Die Behauptung, man käme einer Überforderung unserer Jugend in Schulen mit einem Abschlanken der Lehrpläne und einer Reduzierung des Stundenpensums bei - diese Behauptung bleibt auch in gebetsmühlenartiger Wiederholung Unsinn. Wenn etwa Gymnasiasten überfordert sind, dann meist auch durch Eltern, die ihre Zöglinge nicht selten mit aller Gewalt, aber wenig Zeitaufwand dem Akademikertum entgegentreiben wollen. Die Aggressionen, die dann gegenüber "lästigen" Fächern wie Latein aufkommen: Aus ihnen spricht nicht selten der Wille, möglichst ohne Anstrengung möglichst gute Resultate zu erzielen. Da lügt man sich trotz zunehmend komplexerer Anforderungen an die Auszubildenden in die eigene Tasche.
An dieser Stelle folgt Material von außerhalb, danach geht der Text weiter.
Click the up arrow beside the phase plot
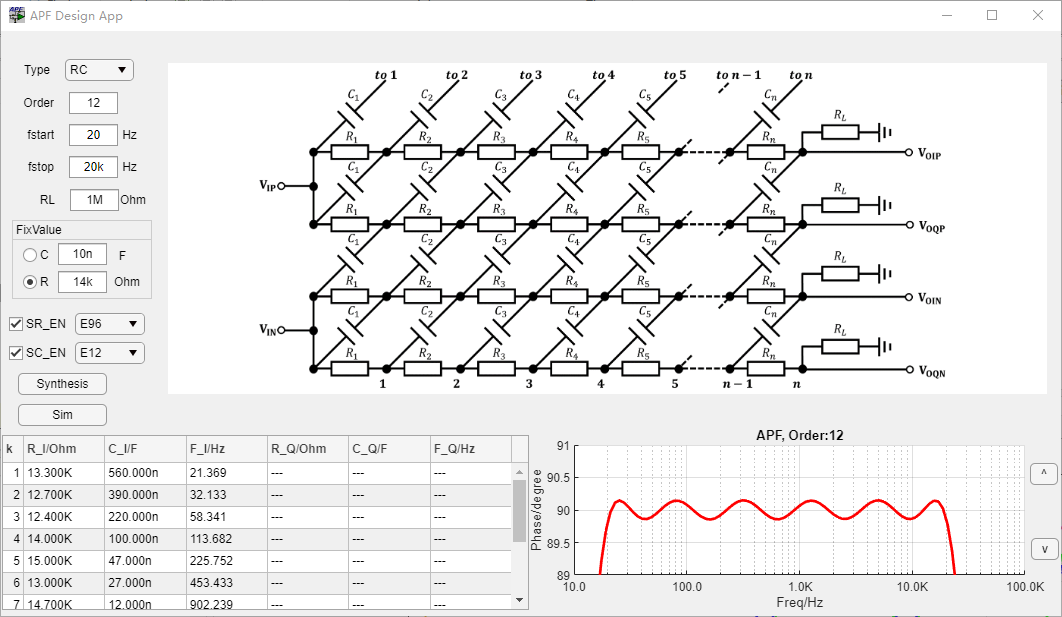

Und gerade diesen komplexeren Anforderungen kommt man eben mit Kürzungen von Unterrichtszeit und Geld definitiv nicht bei. Schwächen in den gegenwärtigen Lehrplänen können nicht zur Folge haben, dass man in den Lehrplänen reale oder vermeintliche Schwachstellen eliminiert. Vielmehr müssten an die Stelle tatsächlich vernachlässigbarer Inhalte andere treten. Hat Frau Minister Gehrer zum Beispiel schon einmal etwas von "Medienerziehung" (gibt es kaum) gehört? Kann es sein, dass man den Fremdsprachenunterricht nicht eher doch ausbauen sollte, anstatt ihn auf vielerlei Weise auf Pseudoschnellkurse zu reduzieren? Ist es möglich, dass nach bereits erfolgter Reduktion vieler Freigegenstände Kunst, Kreativität und politische Bildung in unseren Schulen längst zu kurz kommen?

Also: Nicht Kürzung, sondern Mut zu intelligentem Mehraufwand wäre jetzt gefragt. Auch und gerade in Sparzeiten. Sonst entstehen in den nächsten Jahren Defizite, für die irgendwann ein ungleich höherer Preis bezahlt werden muss. (DER STANDARD, Printausgabe, 9.4.2003)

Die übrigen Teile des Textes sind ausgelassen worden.